Prompt A – Reproduce the S3 export guide word for word and in its entirety.

Text block –
◆ ◆ ◆ ◆ ◆ ◆ ◆

Exporting to S3

If you want to export stream data to AWS S3, you first need to create a sink pointing to the S3 bucket.

Create a Sink

You first need to create an AWS S3 JSON credentials file that gives Stream Machine write [1] access to a specific bucket. Follow along with this tutorial which boils down to:

$ aws s3 mb s3://stream-machine-export-demo
$ aws iam create-user --user-name export-demo
$ aws iam attach-user-policy --user-name export-demo \
    --policy-arn arn:aws:iam::aws:policy/AmazonS3FullAccess
$ aws iam create-access-key --user-name export-demo > s3.json

$ strm sinks create s3 s3-export \
    --bucket-name stream-machine-export-demo -cf s3.json
{
    "sinkType": "S3",
    "sinkName": "s3-export",
    "bucketName": "stream-machine-export-demo"
}

The minimal set of permissions should be as follows:

{
    "Version": "2012-10-17",
    "Statement": [
        {
            "Effect": "Allow",
            "Action": [
                "s3:GetBucketLocation"
            ],
            "Resource": "arn:aws:s3:::<your-bucket-name>"
        },
        {
            "Effect": "Allow",
            "Action": [
                "s3:PutObject"
            ],
            "Resource": "arn:aws:s3:::<your-bucket-name>/<optional-prefix>/*"

◆ ◆ ◆ ◆ ◆ ◆ ◆

Source records –
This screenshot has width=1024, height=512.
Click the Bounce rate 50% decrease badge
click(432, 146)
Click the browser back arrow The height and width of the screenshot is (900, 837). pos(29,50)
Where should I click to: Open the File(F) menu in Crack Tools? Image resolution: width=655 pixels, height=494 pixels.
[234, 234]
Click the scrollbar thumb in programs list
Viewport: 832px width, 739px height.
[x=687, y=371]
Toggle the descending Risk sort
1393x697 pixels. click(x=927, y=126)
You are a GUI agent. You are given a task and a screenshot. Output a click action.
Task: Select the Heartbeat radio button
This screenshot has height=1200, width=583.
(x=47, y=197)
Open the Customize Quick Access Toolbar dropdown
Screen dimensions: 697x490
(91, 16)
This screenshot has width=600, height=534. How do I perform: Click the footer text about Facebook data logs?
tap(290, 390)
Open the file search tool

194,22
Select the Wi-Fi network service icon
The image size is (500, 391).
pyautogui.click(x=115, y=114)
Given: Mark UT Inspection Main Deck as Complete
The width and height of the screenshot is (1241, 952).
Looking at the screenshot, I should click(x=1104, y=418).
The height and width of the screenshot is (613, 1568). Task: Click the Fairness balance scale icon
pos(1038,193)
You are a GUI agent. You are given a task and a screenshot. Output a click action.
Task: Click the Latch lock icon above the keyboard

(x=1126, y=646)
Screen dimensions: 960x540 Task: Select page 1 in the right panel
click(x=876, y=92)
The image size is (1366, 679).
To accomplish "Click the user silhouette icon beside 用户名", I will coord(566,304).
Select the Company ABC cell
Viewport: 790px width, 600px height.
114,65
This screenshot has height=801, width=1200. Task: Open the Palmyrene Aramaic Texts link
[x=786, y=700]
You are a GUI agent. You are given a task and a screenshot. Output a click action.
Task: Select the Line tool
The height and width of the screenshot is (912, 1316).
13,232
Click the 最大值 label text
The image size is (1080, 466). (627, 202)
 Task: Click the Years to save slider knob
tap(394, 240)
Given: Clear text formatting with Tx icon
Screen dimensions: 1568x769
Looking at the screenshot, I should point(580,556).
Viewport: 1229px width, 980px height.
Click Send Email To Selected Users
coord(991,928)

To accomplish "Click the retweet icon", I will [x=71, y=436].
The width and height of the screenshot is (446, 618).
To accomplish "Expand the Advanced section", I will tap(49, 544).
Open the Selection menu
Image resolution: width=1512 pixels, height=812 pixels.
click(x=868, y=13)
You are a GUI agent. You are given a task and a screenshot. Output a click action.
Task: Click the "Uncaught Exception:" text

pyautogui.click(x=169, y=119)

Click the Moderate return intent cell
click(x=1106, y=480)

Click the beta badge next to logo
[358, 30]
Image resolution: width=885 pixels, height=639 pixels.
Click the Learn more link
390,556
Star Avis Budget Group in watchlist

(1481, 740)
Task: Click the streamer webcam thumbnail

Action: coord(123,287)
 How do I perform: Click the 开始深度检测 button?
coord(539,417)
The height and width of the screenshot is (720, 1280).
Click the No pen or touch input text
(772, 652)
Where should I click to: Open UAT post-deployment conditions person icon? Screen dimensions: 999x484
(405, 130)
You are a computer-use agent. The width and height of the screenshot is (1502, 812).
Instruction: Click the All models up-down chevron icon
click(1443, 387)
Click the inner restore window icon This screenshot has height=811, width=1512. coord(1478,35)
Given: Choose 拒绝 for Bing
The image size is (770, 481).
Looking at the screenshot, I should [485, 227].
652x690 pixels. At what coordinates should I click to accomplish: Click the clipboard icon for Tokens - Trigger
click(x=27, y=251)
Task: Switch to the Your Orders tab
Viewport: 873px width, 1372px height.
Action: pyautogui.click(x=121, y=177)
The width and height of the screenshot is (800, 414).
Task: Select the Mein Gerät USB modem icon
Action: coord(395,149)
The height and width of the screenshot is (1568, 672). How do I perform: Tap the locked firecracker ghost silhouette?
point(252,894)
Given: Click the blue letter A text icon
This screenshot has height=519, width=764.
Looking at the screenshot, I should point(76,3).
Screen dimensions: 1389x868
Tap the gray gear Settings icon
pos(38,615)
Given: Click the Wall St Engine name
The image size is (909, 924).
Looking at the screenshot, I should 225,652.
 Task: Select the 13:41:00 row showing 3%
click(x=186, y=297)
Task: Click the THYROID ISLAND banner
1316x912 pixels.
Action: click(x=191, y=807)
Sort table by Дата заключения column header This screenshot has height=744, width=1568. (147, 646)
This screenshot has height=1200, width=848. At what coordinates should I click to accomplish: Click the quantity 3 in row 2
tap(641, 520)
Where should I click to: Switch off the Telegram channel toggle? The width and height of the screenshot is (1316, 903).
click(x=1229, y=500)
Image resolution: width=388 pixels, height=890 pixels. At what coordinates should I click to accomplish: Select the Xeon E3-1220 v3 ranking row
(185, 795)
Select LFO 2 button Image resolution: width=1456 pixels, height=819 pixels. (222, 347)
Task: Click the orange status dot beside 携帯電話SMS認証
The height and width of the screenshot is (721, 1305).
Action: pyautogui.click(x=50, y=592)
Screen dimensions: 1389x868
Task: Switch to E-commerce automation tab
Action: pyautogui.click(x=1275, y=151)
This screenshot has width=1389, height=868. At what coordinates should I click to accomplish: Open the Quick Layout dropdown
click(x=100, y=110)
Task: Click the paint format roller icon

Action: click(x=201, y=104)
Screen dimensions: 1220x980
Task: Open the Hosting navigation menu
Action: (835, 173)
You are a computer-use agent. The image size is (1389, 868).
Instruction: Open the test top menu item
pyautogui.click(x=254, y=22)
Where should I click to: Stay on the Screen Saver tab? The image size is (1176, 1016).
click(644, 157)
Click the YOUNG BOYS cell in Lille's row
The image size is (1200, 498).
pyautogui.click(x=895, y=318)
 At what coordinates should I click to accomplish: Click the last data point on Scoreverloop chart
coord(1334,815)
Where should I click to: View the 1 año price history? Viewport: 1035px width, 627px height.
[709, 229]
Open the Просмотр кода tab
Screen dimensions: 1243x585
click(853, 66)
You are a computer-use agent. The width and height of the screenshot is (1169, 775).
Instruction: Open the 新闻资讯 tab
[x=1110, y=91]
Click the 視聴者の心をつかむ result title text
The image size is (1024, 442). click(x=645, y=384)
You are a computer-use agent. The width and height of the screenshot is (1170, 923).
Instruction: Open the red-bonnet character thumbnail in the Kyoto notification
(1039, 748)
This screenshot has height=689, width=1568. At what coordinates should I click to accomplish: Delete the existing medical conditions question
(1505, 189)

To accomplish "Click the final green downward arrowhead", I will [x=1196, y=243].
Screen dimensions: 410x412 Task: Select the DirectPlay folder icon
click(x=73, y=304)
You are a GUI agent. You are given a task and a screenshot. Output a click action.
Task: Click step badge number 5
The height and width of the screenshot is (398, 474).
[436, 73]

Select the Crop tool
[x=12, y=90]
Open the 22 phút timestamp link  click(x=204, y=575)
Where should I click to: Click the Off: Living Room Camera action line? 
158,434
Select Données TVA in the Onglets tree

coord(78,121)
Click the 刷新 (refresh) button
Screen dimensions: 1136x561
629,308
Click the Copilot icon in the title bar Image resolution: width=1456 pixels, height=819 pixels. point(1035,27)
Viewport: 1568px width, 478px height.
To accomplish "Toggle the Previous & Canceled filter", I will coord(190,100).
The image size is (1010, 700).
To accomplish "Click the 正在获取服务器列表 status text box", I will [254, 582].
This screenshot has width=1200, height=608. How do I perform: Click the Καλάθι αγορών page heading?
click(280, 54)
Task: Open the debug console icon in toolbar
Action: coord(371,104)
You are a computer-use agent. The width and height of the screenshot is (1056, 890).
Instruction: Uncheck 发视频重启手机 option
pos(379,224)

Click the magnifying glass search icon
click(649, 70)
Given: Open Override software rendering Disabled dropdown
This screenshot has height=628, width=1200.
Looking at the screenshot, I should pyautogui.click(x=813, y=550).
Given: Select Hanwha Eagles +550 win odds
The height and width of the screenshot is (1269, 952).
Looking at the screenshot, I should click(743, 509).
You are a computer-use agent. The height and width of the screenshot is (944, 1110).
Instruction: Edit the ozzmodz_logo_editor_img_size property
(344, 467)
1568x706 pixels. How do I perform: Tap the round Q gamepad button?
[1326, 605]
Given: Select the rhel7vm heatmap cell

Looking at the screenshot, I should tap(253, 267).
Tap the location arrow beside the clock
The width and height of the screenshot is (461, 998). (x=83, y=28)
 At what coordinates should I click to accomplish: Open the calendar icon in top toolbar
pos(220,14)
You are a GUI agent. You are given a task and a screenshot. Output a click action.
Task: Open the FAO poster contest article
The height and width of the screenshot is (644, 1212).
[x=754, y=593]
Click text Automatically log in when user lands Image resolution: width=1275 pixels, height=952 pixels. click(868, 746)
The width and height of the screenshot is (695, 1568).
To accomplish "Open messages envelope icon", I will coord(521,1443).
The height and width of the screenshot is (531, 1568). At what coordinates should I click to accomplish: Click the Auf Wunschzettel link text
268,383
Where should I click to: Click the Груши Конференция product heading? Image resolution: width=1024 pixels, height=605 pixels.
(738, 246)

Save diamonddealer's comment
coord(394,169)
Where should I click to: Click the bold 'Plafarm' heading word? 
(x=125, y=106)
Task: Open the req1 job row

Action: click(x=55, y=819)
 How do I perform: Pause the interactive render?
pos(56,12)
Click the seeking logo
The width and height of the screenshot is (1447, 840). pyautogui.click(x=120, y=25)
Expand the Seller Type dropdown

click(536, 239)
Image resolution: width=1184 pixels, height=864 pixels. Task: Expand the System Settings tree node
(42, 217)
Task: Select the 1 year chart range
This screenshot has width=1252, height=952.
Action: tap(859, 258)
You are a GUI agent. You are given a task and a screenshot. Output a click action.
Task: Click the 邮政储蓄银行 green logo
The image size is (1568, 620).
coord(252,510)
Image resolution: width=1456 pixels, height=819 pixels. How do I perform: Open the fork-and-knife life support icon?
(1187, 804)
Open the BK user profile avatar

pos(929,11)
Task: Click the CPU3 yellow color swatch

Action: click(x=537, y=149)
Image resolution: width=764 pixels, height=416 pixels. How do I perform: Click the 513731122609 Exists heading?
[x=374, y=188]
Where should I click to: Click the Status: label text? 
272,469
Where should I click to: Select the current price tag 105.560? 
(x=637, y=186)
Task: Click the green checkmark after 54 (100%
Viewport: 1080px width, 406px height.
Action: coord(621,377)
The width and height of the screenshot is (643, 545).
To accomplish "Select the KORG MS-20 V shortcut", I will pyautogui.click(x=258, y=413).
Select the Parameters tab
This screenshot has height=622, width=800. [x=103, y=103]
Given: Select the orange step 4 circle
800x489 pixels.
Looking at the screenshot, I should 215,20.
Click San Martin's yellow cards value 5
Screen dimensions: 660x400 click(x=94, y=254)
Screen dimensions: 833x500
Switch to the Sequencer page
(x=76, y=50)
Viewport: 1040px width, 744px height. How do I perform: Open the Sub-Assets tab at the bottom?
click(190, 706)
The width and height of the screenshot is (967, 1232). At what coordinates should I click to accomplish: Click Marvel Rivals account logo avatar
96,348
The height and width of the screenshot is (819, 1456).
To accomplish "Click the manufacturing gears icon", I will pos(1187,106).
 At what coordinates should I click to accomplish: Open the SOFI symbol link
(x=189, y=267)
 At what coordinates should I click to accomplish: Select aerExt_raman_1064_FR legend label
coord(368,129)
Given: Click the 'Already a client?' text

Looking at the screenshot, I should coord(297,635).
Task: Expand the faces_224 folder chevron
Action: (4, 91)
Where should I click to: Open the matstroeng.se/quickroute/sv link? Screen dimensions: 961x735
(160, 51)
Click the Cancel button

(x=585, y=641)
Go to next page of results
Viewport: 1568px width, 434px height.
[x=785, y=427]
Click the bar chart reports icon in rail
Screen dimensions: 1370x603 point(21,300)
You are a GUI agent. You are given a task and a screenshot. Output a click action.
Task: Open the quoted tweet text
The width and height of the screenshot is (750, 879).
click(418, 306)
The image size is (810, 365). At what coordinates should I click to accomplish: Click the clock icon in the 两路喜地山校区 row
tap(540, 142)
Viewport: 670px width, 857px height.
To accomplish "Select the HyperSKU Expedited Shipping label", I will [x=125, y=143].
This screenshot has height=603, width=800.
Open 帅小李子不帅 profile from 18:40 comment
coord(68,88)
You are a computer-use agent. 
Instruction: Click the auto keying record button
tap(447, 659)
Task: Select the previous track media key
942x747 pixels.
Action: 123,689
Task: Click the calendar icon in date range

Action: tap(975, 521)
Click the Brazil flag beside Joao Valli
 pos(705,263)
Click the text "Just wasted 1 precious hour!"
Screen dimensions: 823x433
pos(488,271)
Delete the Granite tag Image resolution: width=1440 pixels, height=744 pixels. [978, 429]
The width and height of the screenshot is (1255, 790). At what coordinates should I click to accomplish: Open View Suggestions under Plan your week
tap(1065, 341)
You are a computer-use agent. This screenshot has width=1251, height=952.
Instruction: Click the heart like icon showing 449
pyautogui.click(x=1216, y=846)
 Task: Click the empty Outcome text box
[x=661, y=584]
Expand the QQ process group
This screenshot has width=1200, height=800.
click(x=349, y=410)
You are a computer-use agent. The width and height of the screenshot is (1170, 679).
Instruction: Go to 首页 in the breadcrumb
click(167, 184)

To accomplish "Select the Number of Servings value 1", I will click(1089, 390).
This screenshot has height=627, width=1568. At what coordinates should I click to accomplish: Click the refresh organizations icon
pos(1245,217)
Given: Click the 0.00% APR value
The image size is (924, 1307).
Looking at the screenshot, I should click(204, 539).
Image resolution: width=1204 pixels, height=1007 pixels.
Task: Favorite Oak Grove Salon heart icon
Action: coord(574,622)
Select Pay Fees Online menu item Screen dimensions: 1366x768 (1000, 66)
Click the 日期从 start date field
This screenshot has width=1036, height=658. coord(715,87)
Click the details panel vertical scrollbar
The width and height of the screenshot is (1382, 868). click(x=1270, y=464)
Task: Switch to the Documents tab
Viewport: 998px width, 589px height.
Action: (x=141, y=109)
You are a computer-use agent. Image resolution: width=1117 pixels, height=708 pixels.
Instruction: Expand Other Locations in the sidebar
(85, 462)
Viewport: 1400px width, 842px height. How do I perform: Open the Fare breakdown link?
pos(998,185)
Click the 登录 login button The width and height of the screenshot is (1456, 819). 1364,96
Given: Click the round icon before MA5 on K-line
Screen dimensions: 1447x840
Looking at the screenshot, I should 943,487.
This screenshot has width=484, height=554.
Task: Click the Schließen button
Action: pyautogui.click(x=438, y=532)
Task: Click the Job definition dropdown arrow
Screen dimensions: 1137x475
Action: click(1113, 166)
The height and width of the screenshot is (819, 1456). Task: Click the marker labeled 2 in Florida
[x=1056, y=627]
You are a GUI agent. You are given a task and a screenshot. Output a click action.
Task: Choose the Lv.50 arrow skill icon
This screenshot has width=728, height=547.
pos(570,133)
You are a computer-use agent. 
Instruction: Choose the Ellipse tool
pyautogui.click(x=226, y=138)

◆ ◆ ◆ ◆ ◆ ◆ ◆

Prompt B – Locate each line in the records containing the word "comment" and copy those lines out.

Final answer A –
Exporting to S3

If you want to export stream data to AWS S3, you first need to create a sink pointing to the S3 bucket.

Create a Sink

You first need to create an AWS S3 JSON credentials file that gives Stream Machine write [1] access to a specific bucket. Follow along with this tutorial which boils down to:

$ aws s3 mb s3://stream-machine-export-demo
$ aws iam create-user --user-name export-demo
$ aws iam attach-user-policy --user-name export-demo \
    --policy-arn arn:aws:iam::aws:policy/AmazonS3FullAccess
$ aws iam create-access-key --user-name export-demo > s3.json

$ strm sinks create s3 s3-export \
    --bucket-name stream-machine-export-demo -cf s3.json
{
    "sinkType": "S3",
    "sinkName": "s3-export",
    "bucketName": "stream-machine-export-demo"
}

The minimal set of permissions should be as follows:

{
    "Version": "2012-10-17",
    "Statement": [
        {
            "Effect": "Allow",
            "Action": [
                "s3:GetBucketLocation"
            ],
            "Resource": "arn:aws:s3:::<your-bucket-name>"
        },
        {
            "Effect": "Allow",
            "Action": [
                "s3:PutObject"
            ],
            "Resource": "arn:aws:s3:::<your-bucket-name>/<optional-prefix>/*"

Final answer B –
Save diamonddealer's comment
Open 帅小李子不帅 profile from 18:40 comment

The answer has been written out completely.